Tamamlanacak alıştırmalar:
A - Baykal haberine göre aşağıdaki soruları yanıtlayın.
(i) Erdoğan uçakta gazetecilere açıklama yaptığında hangi ülkeye gidiyordu?
(ii) Baykal, Mehmet Acet'in sorularını hangi kanalda yayınlanan hangi programda yanıtladı?
(iii) Baykal'a göre terörün arkasındaki siyasi proje neye yöneliktir?
B - Baykal haberinde "Deniz Baykal, terörle mücadele kapsamında" diye başlayan paragrafı, ana bilgilerini koruyarak kısa bir madde listesine dönüştürün.
C - Baykal haberinin "Deniz Baykal, terörle" ile başlayıp "girişimi olmadığını savundu." ifadesine kadar süren kısmını hiç değiştirmeden yazın.

Kaynak metin kesiti:
************
CHP Genel Başkanı Deniz Baykal, Başbakan Recep Tayyip Erdoğan'ın Portekiz'e giderken uçakta gazetecilere yaptığı açıklamaları eleştirerek, '''Bu safdillik, aymazlıktır. Çok temel bir yanlıştır. Terörün arkasında bir siyasi proje var. Bu siyasi proje Türkiye'yi bölmeye yönelik bir projedir. Türkiye terörü boşuna yaşamıyor. Kırgınlıktan, küskünlükten ya da af yasası çıkmadığından yaşamıyor'' dedi.

Baykal, Kanal 7'de yayınlanan Başkent Kulisi programında Mehmet Acet'in gündeme ilişkin soruları yanıtladı.

Deniz Baykal, terörle mücadele kapsamında Kuzey Irak'a müdahalenin bütün dünyada meşruiyet zemini kazandığını vurgulayarak, Türkiye'nin henüz terör örgütünü Kuzey Irak'tan tasfiye etmeye yönelik etkin bir girişimi olmadığını savundu.
************
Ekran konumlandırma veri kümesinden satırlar

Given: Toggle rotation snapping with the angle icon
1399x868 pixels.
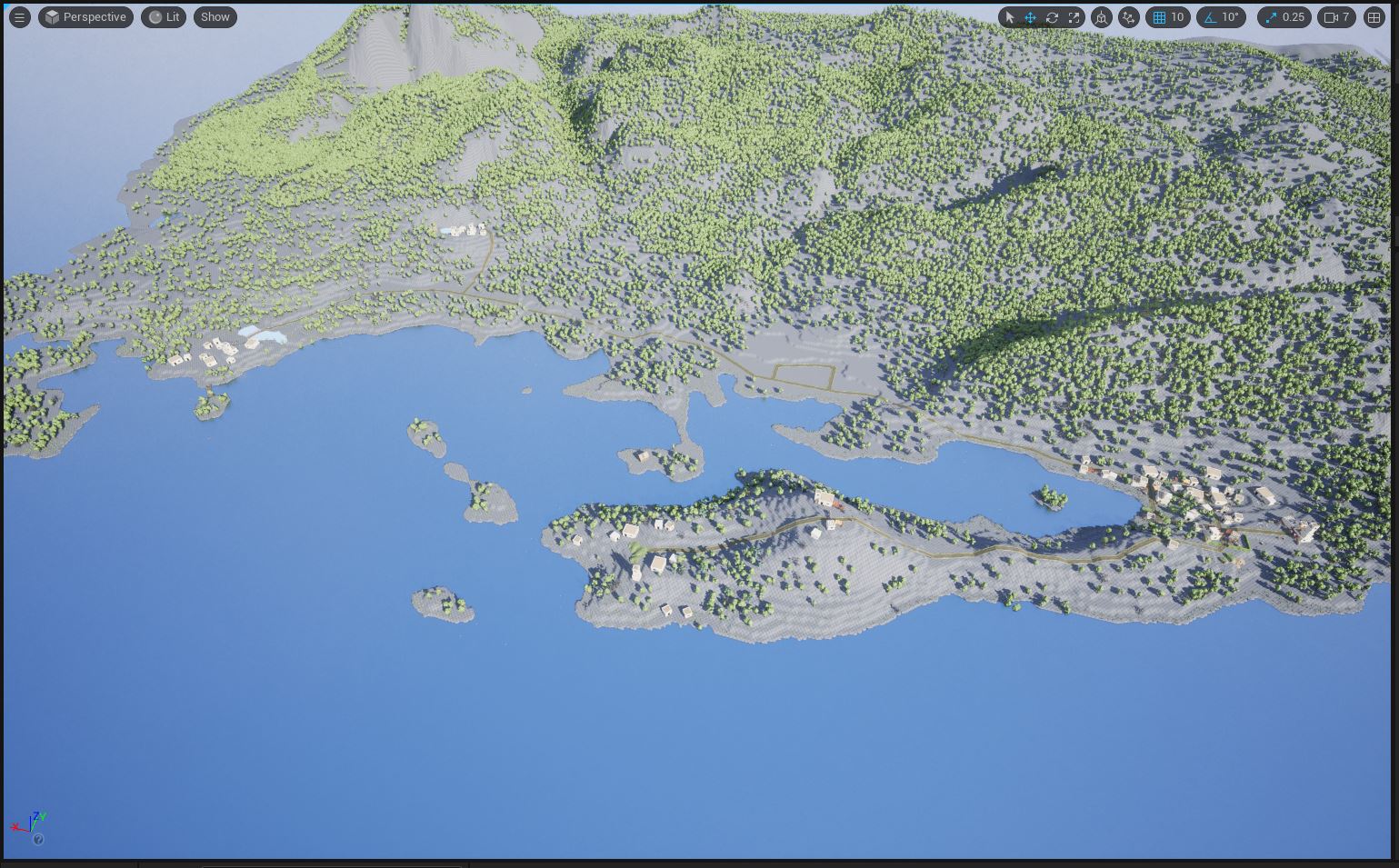Looking at the screenshot, I should [x=1211, y=17].
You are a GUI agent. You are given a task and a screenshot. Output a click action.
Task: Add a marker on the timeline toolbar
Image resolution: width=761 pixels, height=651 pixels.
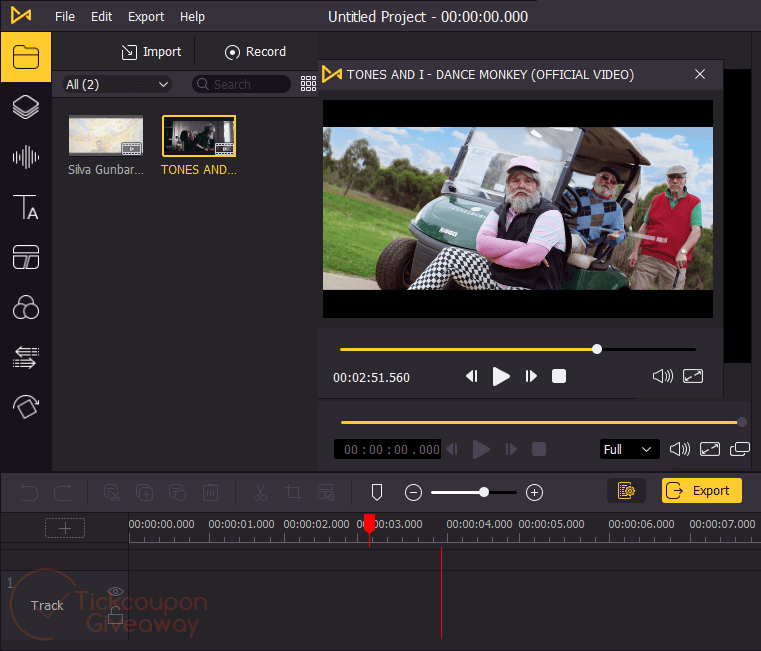tap(377, 492)
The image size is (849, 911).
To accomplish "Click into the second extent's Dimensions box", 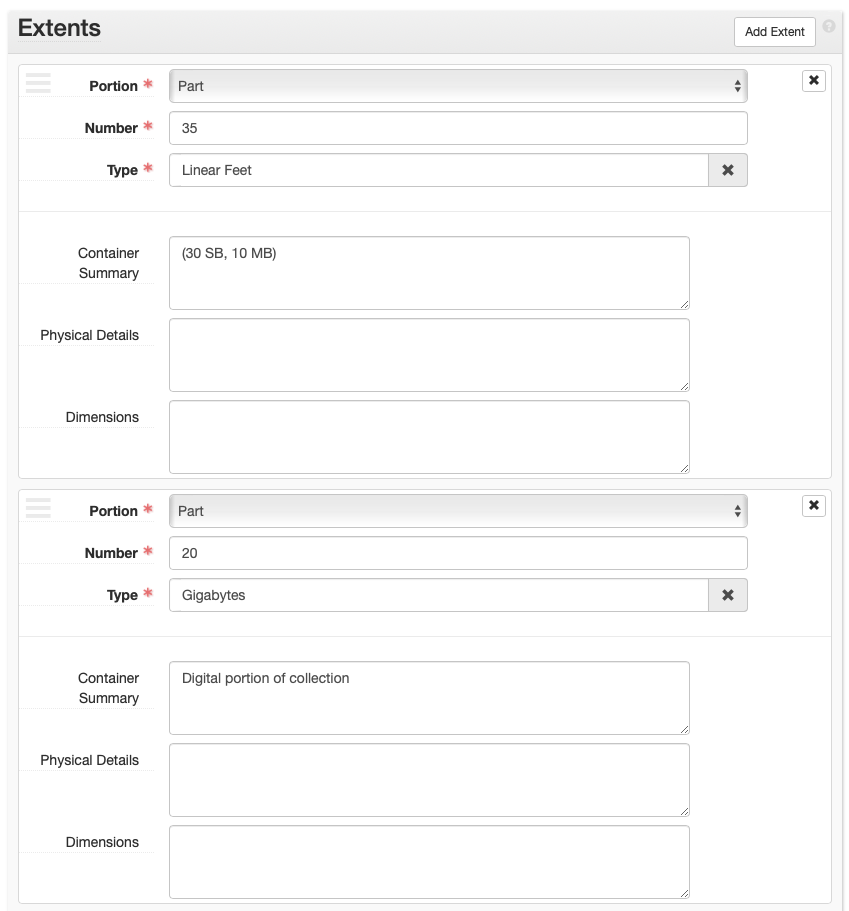I will [x=429, y=862].
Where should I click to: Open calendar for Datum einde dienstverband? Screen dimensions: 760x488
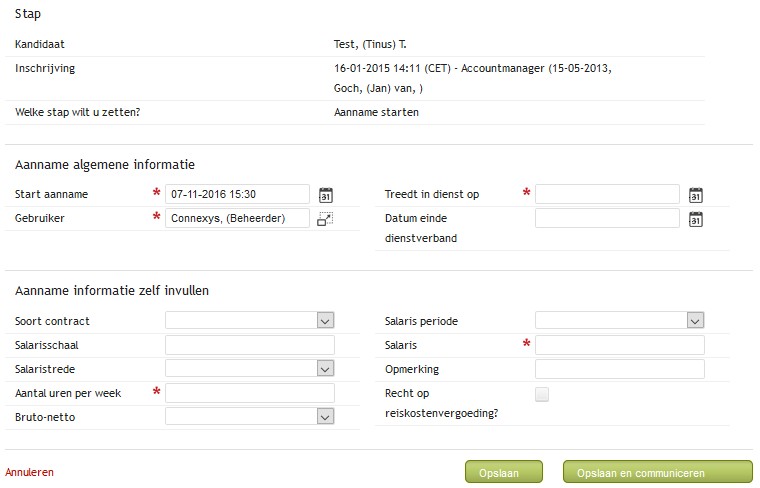[x=696, y=219]
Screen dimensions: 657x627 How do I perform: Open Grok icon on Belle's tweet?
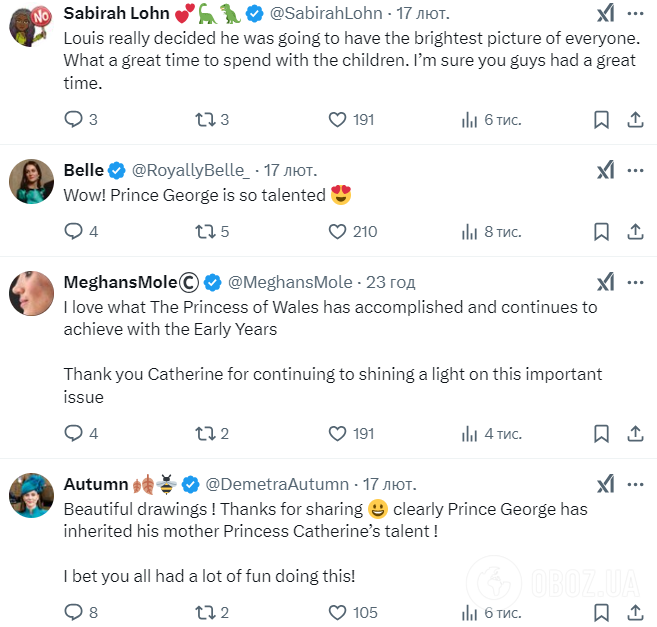(605, 171)
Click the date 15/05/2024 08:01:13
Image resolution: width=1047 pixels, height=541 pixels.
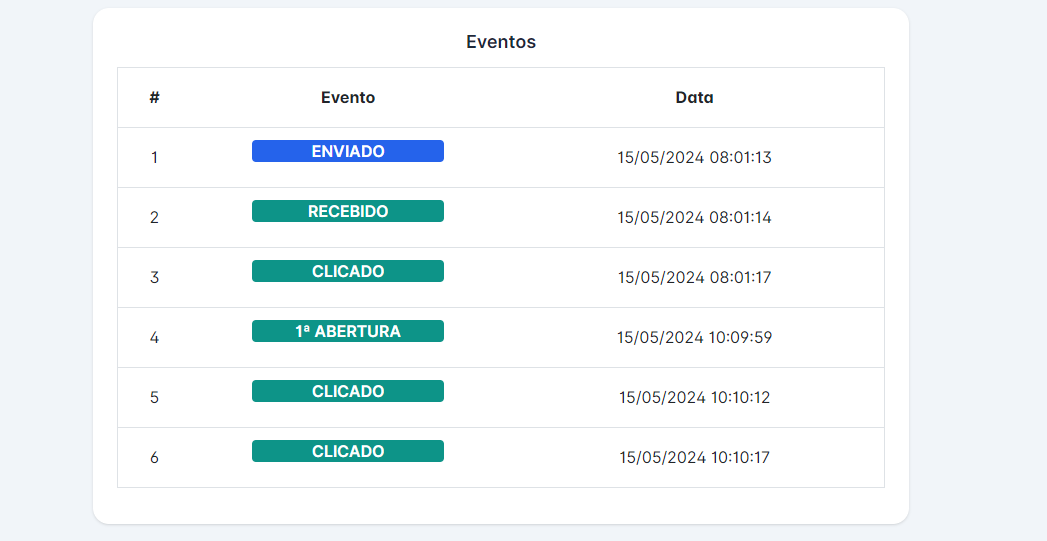click(694, 158)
************
Görev görev yanıtlar:
A -
(i) Portekiz'e gidiyordu.
(ii) Kanal 7'de yayınlanan Başkent Kulisi programında yanıtladı.
(iii) Türkiye'yi bölmeye yöneliktir.

B -
- Baykal'a göre terörle mücadele kapsamında Kuzey Irak'a müdahale bütün dünyada meşruiyet zemini kazandı.
- Baykal, Türkiye'nin terör örgütünü Kuzey Irak'tan tasfiye etmeye yönelik henüz etkin bir girişimi olmadığını savundu.

C -
Deniz Baykal, terörle mücadele kapsamında Kuzey Irak'a müdahalenin bütün dünyada meşruiyet zemini kazandığını vurgulayarak, Türkiye'nin henüz terör örgütünü Kuzey Irak'tan tasfiye etmeye yönelik etkin bir girişimi olmadığını savundu.